[YOUR TASK] Below are records to repeat exactly; copy them without the pictures.

**** EXTRACTED MATERIAL ****

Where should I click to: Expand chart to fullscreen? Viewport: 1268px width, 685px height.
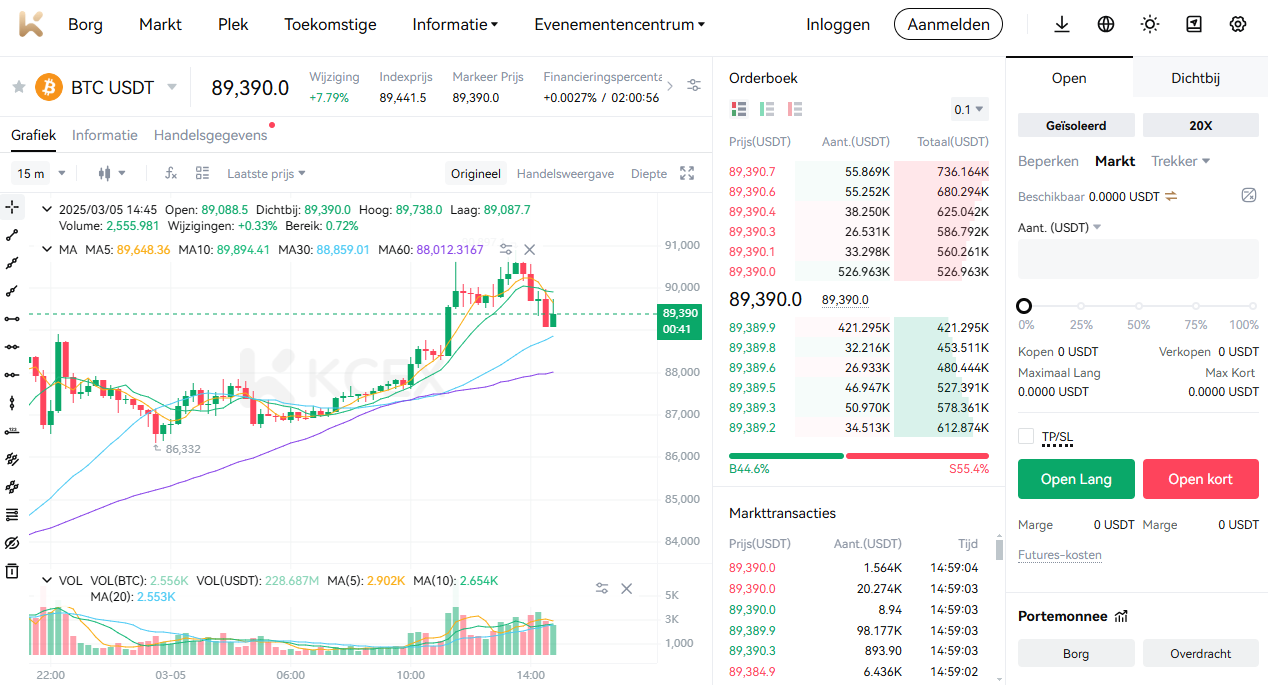coord(687,173)
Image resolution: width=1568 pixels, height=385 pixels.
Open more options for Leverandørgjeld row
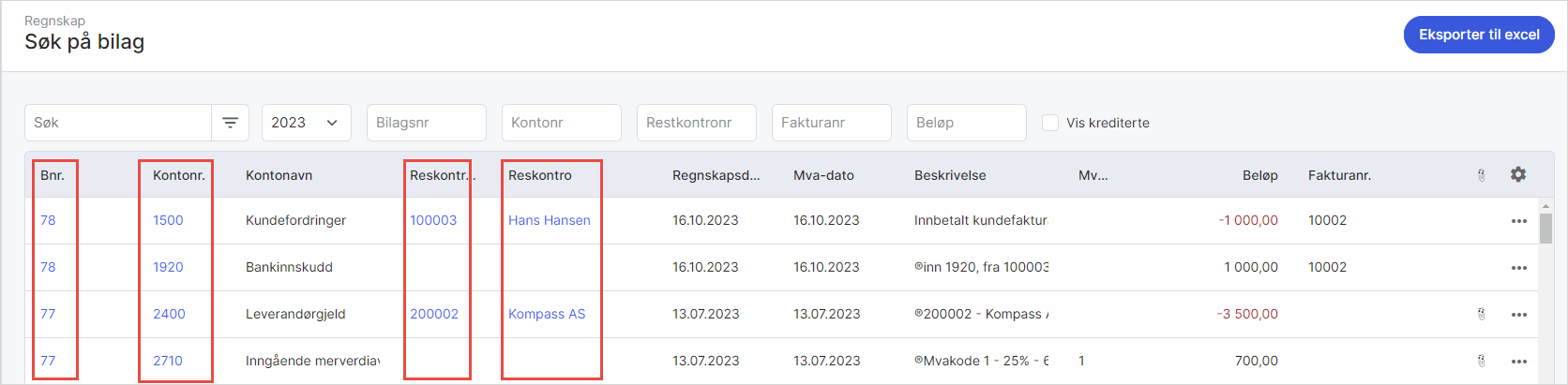pos(1518,315)
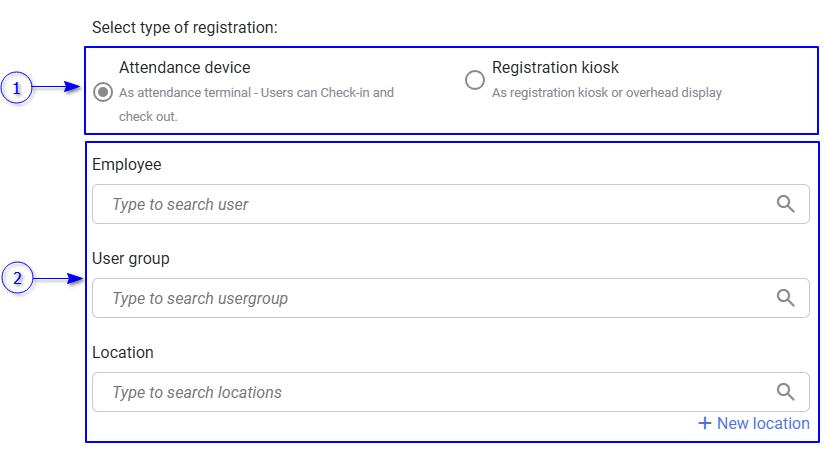
Task: Click the 'Select type of registration' heading
Action: (x=184, y=27)
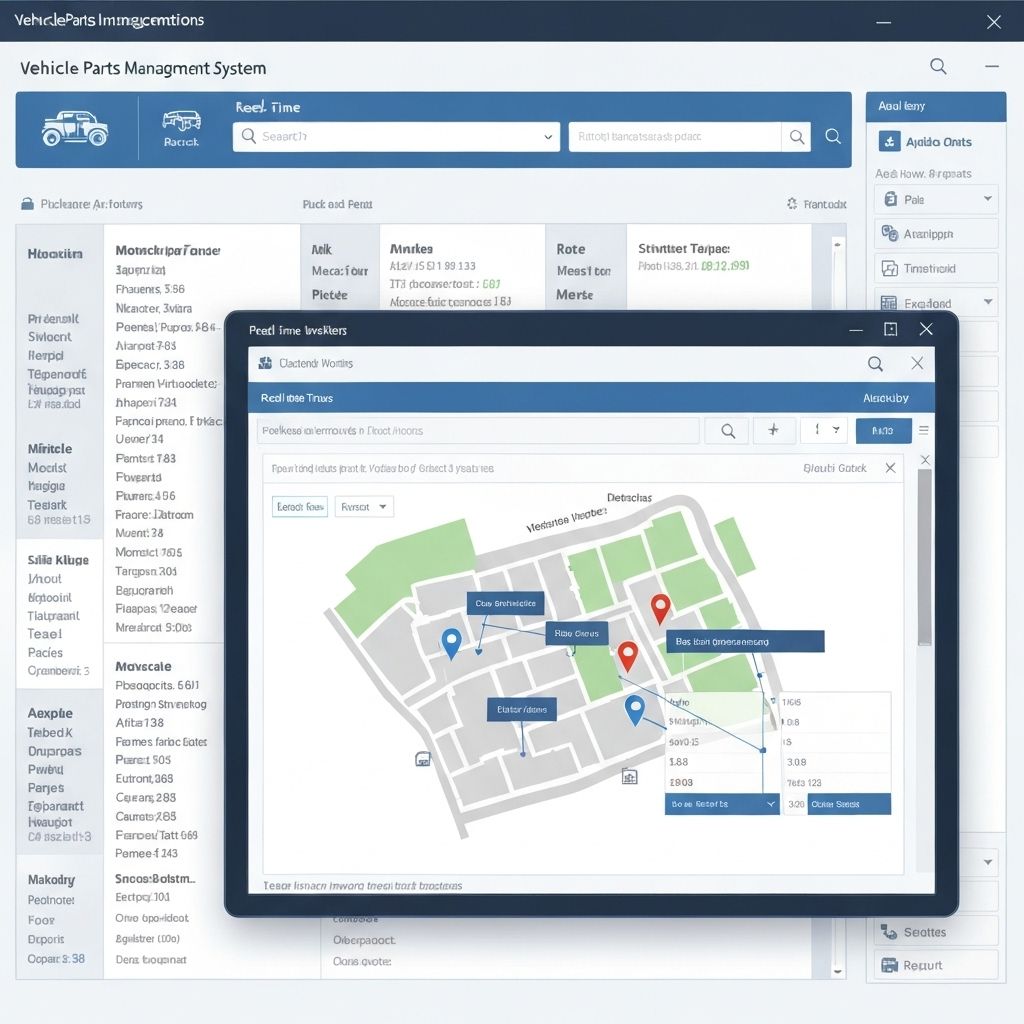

****

[ANSWER SECTION]
Where should I click to: Expand chart to fullscreen? Viewport: 1268px width, 685px height.
coord(687,173)
Image resolution: width=1568 pixels, height=385 pixels.
Open more options for Leverandørgjeld row
pos(1518,315)
Task: Click the 'Select type of registration' heading
Action: (x=184, y=27)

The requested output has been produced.